►
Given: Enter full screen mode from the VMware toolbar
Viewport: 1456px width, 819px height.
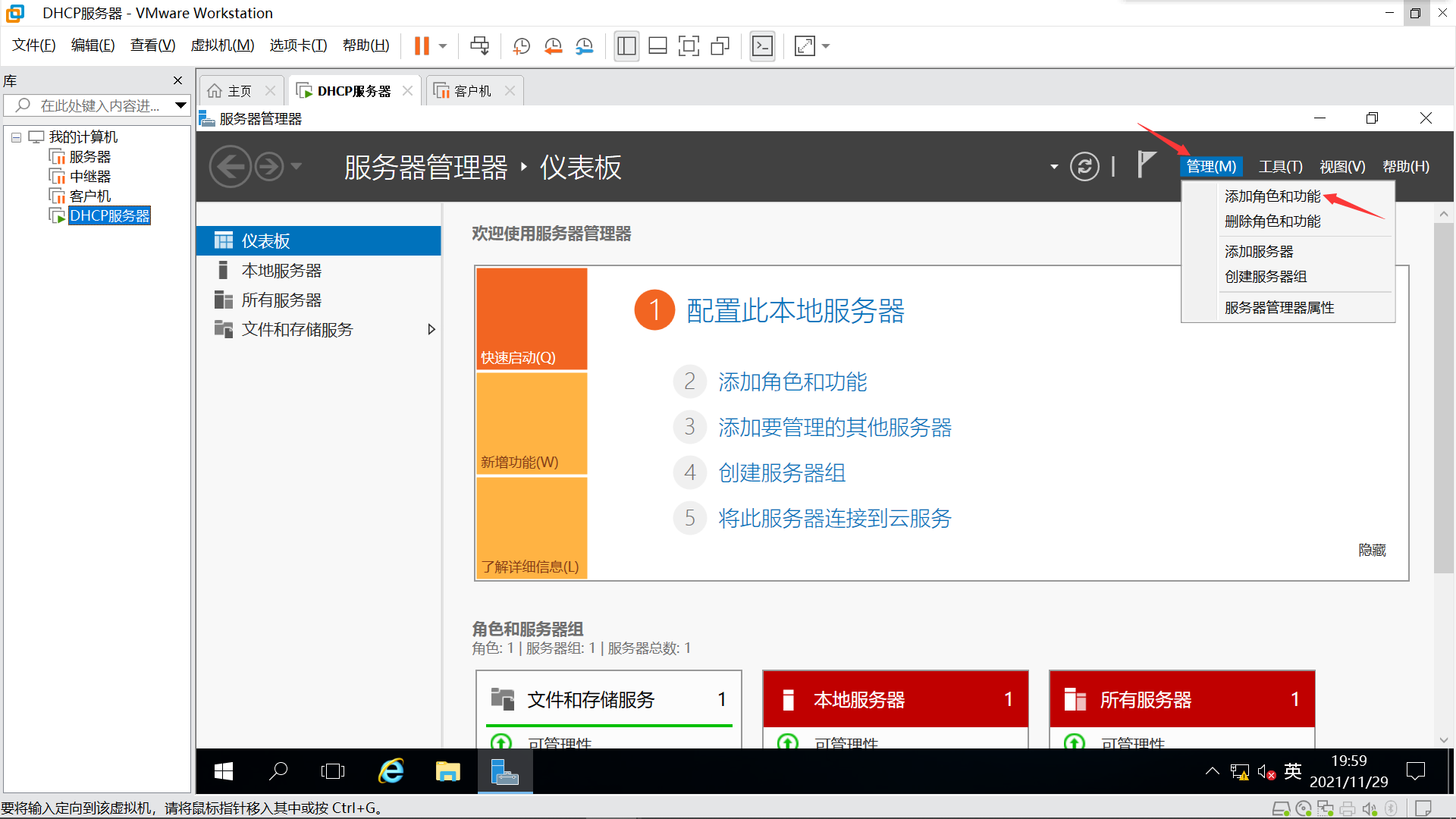Looking at the screenshot, I should click(689, 46).
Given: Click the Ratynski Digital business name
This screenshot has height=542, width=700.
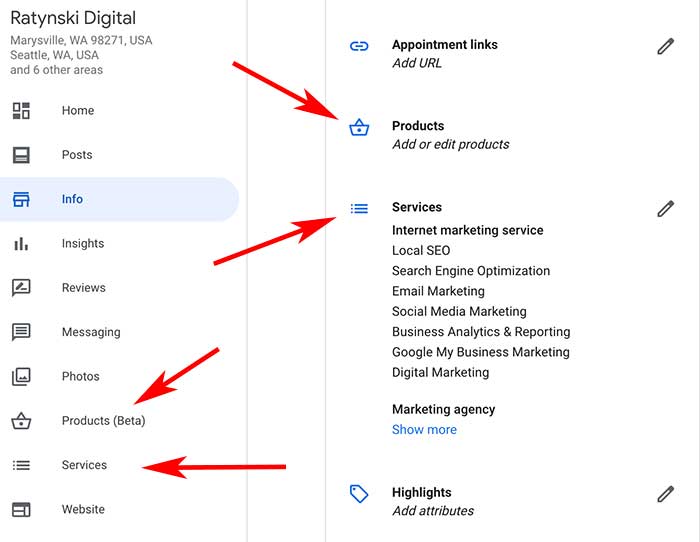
◄
Extract every line of the material above word for word, and leave the pictures out.

**SOLUTION FOR THIS PROBLEM**
Given: Enter full screen mode from the VMware toolbar
Viewport: 1456px width, 819px height.
Looking at the screenshot, I should click(689, 46).
Given: Click the Ratynski Digital business name
This screenshot has height=542, width=700.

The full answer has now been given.